▶ **Activity**
Copy the records below exactly, starting at the line that contains "Screen dimensions: 762x532" and ending at the line that contains "Image resolution: width=868"; leave out any pictures.

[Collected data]

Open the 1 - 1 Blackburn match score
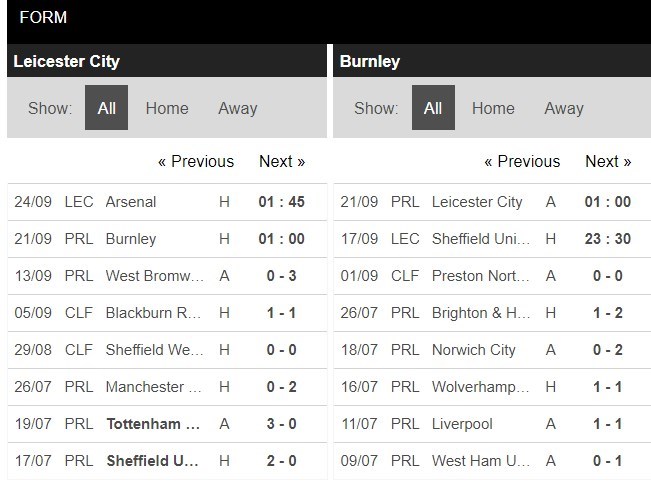The height and width of the screenshot is (488, 651). coord(281,313)
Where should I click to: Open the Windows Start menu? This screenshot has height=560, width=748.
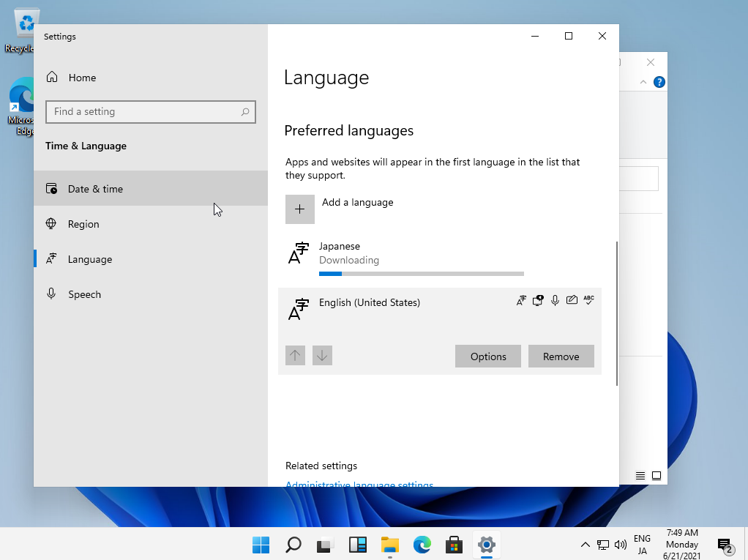[261, 545]
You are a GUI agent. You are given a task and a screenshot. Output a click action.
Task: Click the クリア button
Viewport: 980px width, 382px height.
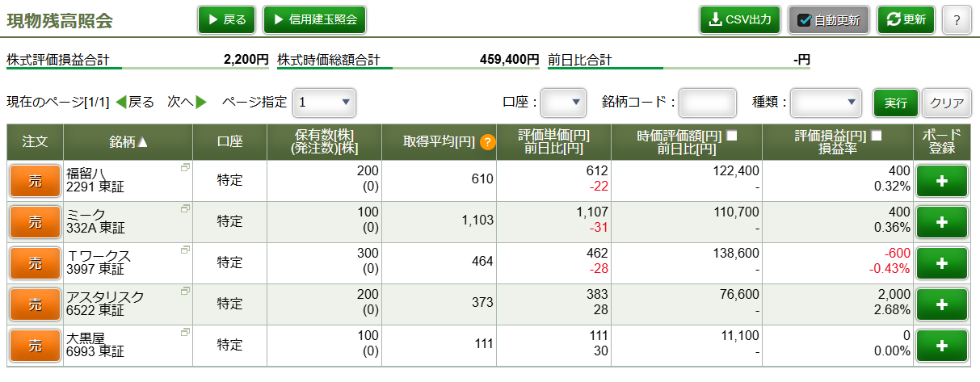coord(947,103)
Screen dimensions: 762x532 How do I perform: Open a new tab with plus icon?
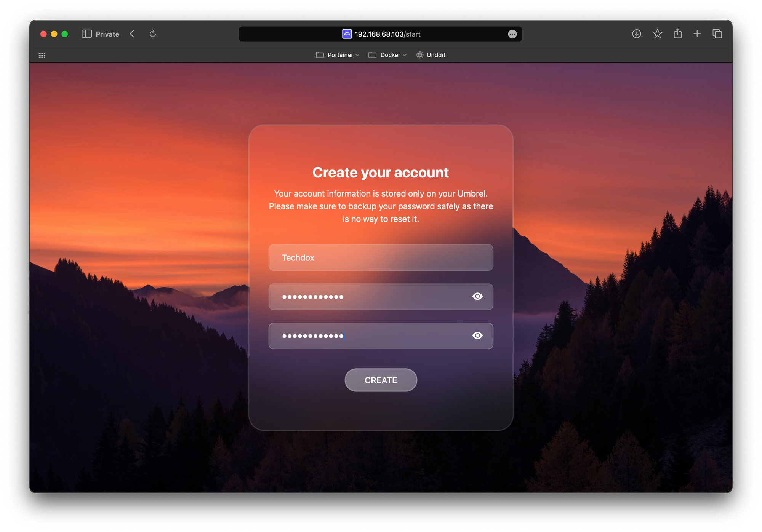tap(697, 34)
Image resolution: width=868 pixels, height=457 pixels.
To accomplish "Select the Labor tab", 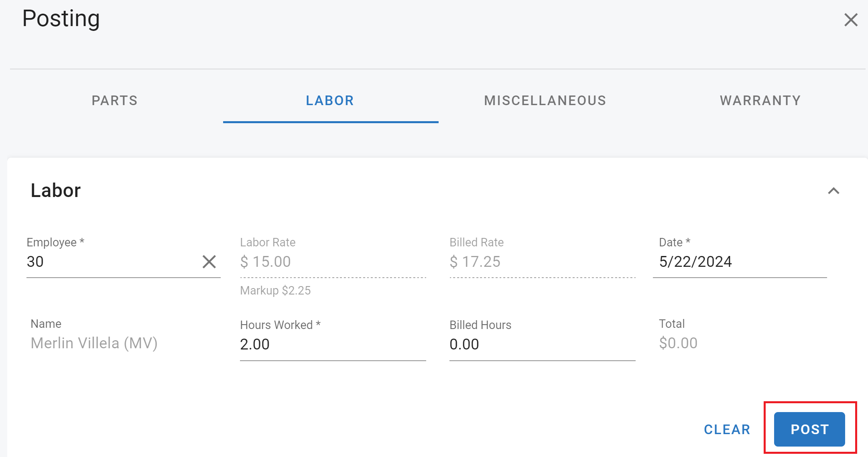I will click(x=330, y=100).
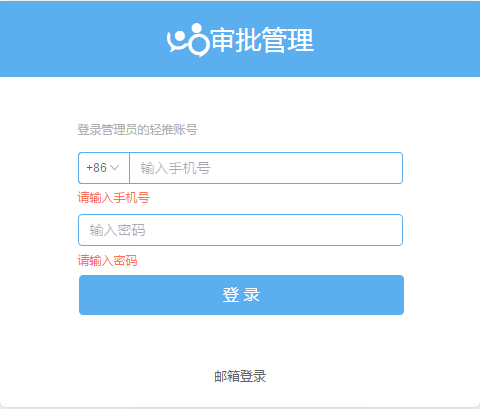
Task: Focus the 输入手机号 phone number field
Action: pyautogui.click(x=266, y=168)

▶ **Response box**
Screen dimensions: 762x532 How do I perform: Open a new tab with plus icon?
tap(697, 34)
Image resolution: width=868 pixels, height=457 pixels.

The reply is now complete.